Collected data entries
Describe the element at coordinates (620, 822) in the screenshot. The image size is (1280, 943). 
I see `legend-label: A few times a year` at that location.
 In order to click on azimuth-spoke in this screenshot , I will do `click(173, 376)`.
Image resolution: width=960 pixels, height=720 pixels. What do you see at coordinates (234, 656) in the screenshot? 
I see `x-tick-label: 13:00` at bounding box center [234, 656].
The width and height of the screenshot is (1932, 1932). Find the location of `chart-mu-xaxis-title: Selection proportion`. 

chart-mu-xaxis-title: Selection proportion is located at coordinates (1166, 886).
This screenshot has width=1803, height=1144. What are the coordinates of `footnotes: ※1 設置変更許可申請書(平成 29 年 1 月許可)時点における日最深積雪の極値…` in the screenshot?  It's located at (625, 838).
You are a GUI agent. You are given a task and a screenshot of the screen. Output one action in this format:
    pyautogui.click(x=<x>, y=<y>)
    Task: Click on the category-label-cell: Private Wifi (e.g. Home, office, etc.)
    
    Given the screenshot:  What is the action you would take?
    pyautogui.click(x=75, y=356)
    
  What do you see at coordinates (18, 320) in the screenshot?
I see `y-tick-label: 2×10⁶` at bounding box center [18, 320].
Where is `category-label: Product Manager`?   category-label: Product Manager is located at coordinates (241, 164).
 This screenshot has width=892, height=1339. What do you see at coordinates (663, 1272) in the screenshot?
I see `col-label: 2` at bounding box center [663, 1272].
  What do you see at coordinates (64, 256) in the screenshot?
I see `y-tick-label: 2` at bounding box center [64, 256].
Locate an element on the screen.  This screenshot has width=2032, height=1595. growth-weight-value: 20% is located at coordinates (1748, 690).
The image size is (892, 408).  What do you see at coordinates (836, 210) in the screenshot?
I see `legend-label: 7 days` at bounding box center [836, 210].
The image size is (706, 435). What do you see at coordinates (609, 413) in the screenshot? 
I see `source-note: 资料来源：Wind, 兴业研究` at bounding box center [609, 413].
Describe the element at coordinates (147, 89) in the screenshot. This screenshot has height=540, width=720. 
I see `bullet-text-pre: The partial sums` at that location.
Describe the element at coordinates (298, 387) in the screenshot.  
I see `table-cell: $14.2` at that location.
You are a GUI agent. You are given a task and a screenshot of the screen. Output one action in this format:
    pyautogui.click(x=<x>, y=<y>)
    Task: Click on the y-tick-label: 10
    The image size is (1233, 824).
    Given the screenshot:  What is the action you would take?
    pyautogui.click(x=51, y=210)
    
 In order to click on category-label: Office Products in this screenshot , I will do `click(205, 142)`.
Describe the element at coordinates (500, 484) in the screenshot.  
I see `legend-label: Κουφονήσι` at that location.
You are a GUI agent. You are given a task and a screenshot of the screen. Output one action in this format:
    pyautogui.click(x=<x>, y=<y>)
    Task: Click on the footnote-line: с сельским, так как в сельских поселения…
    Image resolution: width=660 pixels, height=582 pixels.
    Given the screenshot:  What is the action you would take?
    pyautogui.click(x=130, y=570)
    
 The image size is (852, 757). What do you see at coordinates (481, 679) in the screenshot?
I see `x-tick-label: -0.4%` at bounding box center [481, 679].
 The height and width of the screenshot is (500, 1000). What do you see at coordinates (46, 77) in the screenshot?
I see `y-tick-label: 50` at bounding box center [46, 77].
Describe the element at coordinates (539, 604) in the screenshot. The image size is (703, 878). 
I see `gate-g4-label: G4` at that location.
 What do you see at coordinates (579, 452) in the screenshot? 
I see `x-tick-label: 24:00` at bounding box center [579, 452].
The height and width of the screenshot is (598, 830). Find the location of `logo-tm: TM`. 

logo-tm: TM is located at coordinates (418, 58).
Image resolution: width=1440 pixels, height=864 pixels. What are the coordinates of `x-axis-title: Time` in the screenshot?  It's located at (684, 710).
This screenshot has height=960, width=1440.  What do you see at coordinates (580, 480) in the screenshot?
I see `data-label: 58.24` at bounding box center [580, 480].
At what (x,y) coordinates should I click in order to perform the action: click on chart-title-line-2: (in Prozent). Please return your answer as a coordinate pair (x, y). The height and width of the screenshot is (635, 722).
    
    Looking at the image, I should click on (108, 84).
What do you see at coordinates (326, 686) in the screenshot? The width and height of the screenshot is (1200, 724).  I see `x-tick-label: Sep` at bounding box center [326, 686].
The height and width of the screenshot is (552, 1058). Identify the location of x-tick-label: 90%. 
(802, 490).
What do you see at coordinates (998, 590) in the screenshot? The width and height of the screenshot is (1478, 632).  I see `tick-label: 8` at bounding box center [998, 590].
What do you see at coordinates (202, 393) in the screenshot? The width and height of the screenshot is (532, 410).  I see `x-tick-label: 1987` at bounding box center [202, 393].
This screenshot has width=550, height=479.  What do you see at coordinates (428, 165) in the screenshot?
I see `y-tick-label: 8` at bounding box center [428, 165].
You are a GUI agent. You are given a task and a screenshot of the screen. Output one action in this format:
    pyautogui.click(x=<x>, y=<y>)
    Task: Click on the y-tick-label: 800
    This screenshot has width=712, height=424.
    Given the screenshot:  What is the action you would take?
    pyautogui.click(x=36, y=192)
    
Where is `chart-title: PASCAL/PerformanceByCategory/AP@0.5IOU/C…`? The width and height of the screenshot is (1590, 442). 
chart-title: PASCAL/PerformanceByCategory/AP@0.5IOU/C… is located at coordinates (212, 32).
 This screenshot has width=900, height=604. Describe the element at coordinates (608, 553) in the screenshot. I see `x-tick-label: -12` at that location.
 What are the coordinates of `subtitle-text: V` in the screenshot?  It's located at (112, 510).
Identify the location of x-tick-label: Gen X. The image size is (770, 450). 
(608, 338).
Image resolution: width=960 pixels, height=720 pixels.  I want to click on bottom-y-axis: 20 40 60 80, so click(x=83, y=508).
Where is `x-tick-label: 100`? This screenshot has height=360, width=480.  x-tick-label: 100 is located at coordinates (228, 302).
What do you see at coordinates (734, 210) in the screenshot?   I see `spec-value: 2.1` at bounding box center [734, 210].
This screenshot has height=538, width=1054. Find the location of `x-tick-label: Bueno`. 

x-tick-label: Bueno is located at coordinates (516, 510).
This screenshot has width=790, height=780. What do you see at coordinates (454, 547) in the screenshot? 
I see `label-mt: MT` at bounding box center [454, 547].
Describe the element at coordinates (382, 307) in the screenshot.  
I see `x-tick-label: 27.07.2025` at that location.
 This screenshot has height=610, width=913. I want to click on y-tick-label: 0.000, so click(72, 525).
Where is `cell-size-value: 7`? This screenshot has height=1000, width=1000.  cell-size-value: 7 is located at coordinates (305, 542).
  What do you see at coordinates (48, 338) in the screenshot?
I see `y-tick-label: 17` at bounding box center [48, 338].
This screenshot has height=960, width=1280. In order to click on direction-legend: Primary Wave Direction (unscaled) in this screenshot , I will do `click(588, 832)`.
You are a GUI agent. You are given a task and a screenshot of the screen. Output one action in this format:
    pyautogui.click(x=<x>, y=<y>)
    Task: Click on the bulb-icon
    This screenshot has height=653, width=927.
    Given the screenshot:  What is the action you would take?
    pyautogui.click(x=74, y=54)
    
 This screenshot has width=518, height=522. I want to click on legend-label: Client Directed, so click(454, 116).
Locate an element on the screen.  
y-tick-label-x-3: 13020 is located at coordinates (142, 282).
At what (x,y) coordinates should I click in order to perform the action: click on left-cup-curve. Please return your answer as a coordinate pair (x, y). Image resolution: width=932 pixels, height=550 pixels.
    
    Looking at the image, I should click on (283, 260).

_Exercise description_: Express the stretch of rows from the line containing "What do you see at coordinates (202, 393)" through the line containing "pyautogui.click(x=36, y=192)" as a numbered list, with blank lines left out.

_Task output_:
1. What do you see at coordinates (202, 393) in the screenshot? The width and height of the screenshot is (532, 410).  I see `x-tick-label: 1987` at bounding box center [202, 393].
2. This screenshot has width=550, height=479.  What do you see at coordinates (428, 165) in the screenshot?
3. I see `y-tick-label: 8` at bounding box center [428, 165].
4. You are a GUI agent. You are given a task and a screenshot of the screen. Output one action in this format:
5.     pyautogui.click(x=<x>, y=<y>)
6.     Task: Click on the y-tick-label: 800
7.     This screenshot has width=712, height=424.
8.     Given the screenshot:  What is the action you would take?
9.     pyautogui.click(x=36, y=192)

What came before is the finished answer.